§ **INFORMATION PROVIDED**
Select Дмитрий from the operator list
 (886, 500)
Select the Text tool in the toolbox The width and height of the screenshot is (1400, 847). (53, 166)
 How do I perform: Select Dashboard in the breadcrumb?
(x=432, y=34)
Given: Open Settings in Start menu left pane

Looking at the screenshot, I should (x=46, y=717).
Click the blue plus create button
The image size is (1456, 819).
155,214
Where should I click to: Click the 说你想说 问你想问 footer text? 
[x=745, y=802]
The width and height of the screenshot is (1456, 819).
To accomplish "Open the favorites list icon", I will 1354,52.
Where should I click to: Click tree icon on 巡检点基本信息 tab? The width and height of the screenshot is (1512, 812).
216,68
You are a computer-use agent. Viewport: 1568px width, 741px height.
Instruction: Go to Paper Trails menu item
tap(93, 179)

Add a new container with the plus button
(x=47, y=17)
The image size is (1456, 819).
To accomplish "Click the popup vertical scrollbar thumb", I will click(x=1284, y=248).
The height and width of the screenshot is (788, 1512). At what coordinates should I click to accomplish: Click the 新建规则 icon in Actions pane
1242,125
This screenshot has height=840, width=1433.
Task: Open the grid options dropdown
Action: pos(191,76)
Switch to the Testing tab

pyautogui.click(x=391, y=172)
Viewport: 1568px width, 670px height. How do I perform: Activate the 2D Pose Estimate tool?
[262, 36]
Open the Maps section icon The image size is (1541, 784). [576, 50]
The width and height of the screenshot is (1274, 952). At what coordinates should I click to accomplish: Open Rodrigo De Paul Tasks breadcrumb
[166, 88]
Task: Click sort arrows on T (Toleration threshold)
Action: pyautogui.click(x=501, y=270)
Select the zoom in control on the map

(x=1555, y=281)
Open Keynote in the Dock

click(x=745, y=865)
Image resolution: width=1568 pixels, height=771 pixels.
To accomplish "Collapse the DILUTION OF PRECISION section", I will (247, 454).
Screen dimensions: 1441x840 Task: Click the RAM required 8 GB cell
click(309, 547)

§ **ACTIVITY**
Where a line above contains the string "section", copy that line.

§ **SOLVED EXERCISE**
Open the Maps section icon The image size is (1541, 784). [576, 50]
To accomplish "Collapse the DILUTION OF PRECISION section", I will (247, 454).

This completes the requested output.